## PROVIDED ENTRIES
========
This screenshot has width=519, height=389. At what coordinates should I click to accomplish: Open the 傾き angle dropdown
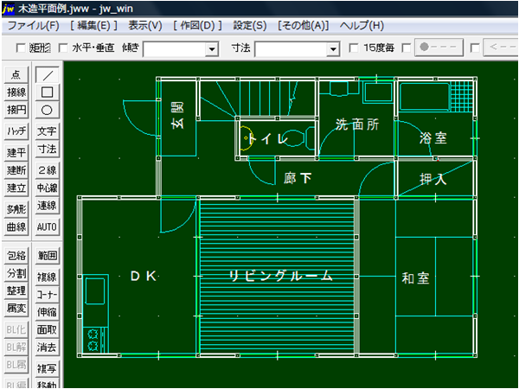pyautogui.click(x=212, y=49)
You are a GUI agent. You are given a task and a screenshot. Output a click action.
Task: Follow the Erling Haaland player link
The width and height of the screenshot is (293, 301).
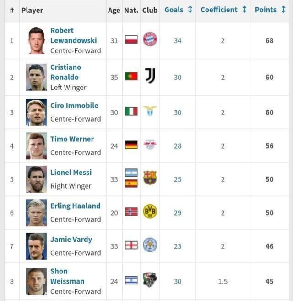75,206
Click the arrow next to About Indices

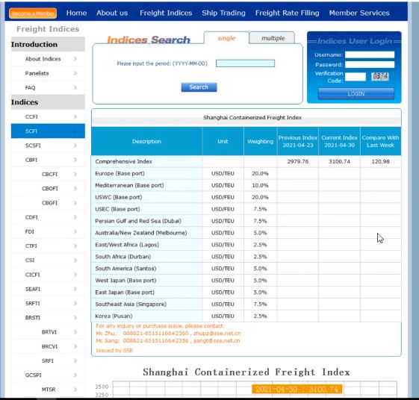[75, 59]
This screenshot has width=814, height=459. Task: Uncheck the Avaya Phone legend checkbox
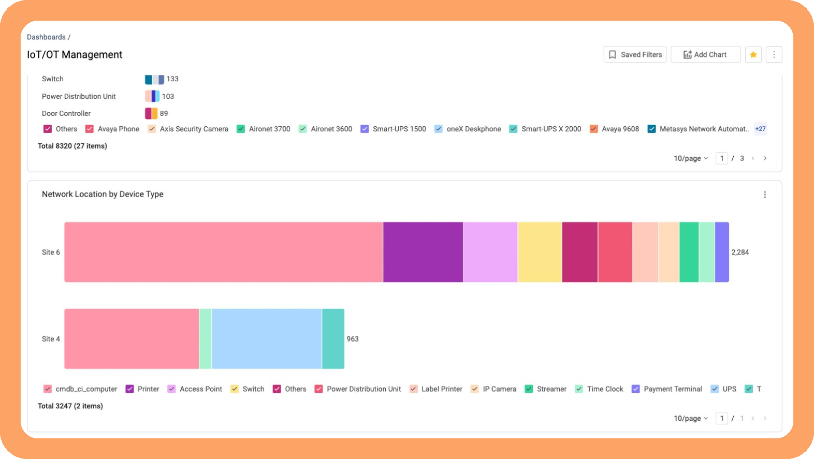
========
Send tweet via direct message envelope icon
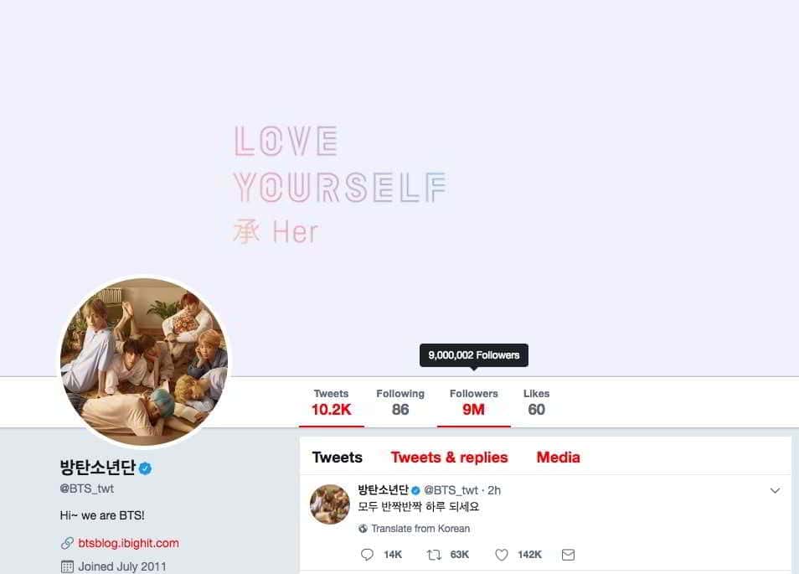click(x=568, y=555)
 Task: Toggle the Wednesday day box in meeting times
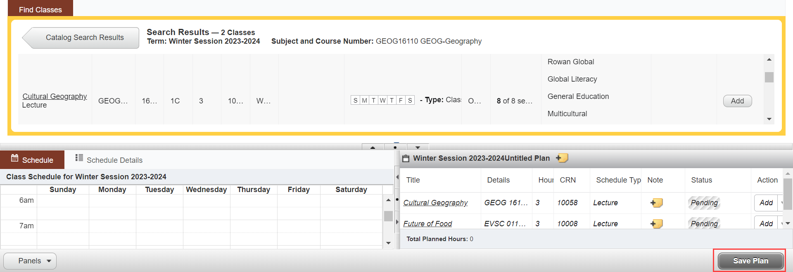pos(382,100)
========
## PROBLEM STATEMENT
Leaving out the pictures, please output the lines in the entries above from the one with "This screenshot has width=519, height=389." through the one with "This screenshot has width=814, height=459.", exactly as they are.

## SOLUTION BELOW
This screenshot has width=519, height=389. At what coordinates should I click to accomplish: Open the 傾き angle dropdown
pyautogui.click(x=212, y=49)
You are a GUI agent. You are given a task and a screenshot. Output a click action.
Task: Follow the Erling Haaland player link
The width and height of the screenshot is (293, 301).
75,206
Click the arrow next to About Indices

[75, 59]
This screenshot has width=814, height=459. Task: Uncheck the Avaya Phone legend checkbox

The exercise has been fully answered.